Альбигойский фанатизм проявлялся и в другой крайности — стремлении верующего к смерти, после того как он получил, через посредство торжественного акта под названием consolamentum[6], нечто вроде крещения in extremis[7], которое обеспечивало ему спасение. Тогда бывало, что больные, счастливые тем, что их осенила благодать, морили себя голодом — по собственному убеждению или по совету духовника. А если инстинкт самосохранения поднимал бунт, рядом всегда были родственники, готовые его обуздать. «Два дня, — рассказывает одна женщина, вызванная как свидетельница, — моя дочь не давала мне есть и пить, чтобы я не утратила благодать от таинства, проведенного надо мной. Лишь на третий день я смогла достать пищу и выздоровела».

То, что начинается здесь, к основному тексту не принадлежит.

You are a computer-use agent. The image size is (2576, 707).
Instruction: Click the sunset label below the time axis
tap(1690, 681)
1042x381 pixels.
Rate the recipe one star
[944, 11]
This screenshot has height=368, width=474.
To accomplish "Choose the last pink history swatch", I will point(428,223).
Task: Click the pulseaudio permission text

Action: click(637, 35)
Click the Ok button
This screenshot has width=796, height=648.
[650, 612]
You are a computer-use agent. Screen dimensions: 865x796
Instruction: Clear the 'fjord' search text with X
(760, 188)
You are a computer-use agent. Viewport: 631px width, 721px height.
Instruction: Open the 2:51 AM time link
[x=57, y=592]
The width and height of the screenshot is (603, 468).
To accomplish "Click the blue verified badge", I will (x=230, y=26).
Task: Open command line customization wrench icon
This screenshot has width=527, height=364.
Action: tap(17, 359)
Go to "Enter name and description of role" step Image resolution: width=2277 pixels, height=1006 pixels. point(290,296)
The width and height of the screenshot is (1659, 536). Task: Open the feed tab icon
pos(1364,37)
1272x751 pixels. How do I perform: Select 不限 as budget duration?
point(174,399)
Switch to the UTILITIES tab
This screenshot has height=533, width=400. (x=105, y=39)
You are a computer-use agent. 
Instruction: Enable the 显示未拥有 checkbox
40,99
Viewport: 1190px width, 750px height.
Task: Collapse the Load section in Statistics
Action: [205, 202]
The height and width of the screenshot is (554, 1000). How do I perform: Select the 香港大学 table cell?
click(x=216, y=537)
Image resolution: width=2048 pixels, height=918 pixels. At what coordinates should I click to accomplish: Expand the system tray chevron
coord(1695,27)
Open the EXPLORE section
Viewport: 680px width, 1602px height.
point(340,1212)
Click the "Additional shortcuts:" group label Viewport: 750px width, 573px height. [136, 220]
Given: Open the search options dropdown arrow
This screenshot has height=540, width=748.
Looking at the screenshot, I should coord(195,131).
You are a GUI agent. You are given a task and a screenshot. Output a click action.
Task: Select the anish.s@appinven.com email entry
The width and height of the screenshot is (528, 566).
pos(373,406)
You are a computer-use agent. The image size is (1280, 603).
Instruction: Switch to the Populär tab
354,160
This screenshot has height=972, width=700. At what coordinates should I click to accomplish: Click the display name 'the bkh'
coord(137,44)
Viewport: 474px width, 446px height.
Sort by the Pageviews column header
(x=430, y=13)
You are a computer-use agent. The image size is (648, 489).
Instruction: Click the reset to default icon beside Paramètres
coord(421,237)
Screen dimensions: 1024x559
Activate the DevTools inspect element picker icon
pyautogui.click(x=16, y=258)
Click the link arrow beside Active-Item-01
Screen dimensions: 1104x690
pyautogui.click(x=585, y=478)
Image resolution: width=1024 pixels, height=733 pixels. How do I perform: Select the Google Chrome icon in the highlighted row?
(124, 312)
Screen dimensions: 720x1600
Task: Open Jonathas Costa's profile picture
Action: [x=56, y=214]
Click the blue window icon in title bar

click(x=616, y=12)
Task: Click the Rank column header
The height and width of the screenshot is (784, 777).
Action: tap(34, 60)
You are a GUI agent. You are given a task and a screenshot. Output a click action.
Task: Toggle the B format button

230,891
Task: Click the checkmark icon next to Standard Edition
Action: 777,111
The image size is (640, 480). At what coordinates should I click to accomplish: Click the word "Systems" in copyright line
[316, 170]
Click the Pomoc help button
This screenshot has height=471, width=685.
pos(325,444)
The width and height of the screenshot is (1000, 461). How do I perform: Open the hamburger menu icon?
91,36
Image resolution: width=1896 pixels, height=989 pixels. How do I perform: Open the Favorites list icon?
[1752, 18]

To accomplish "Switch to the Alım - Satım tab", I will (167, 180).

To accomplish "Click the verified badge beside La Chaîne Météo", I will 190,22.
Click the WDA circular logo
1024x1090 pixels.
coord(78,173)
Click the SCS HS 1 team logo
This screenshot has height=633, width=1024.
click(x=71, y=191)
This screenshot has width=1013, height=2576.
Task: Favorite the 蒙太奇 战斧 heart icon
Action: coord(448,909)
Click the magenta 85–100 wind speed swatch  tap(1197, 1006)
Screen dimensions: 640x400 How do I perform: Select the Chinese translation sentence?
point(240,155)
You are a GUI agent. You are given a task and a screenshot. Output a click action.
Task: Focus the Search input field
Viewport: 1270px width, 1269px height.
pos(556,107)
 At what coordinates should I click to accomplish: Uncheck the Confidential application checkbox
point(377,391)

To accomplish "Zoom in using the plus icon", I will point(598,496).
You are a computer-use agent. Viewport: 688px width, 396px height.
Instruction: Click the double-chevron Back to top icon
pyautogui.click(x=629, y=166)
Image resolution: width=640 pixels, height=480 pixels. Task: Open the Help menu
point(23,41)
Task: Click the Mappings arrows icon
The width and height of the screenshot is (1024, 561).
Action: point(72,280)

Как же эта религия, столь отличная по своим основам от католицизма, столь склонная насиловать человеческие инстинкты и, во всяком случае, столь противоречащая чувственности и терпимости южан, смогла найти среди них столько приверженцев? Дело в том, что суровый аскетизм, следствие катарских принципов, был обязателен лишь для небольшого числа совершенных. Массе сектантов его не навязывали, и не без причин. Те, конечно, должны были по возможности следовать примеру вождей и приближаться к их идеалу; но из терпимости им позволяли вступать в брак, заводить семью и жить обычной жизнью. Чтобы спастись, им было достаточно получить consolamentum в случае болезни или опасности. Простое наложение рук, нечто вроде «Отче наш»? — и они обретали рай. Именно этим монах из Во-де-Сернея, клеветавший на ненавистных ему сектантов, объяснял успех их пропаганды. «Те еретики, которых называют верующими, продолжают жить в миру. Хоть они и не доходят до того, чтобы вести образ жизни совершенных, однако надеются спастись через свою веру. Эти верующие предаются ростовщичеству, воровству, убийствам, клятвопреступлениям, всем плотским порокам; они грешат с тем большей уверенностью и воодушевлением, что не нуждаются ни в исповеди, ни в покаянии. Им достаточно, находясь при смерти, прочесть “Отче наш” и причаститься Святого Духа».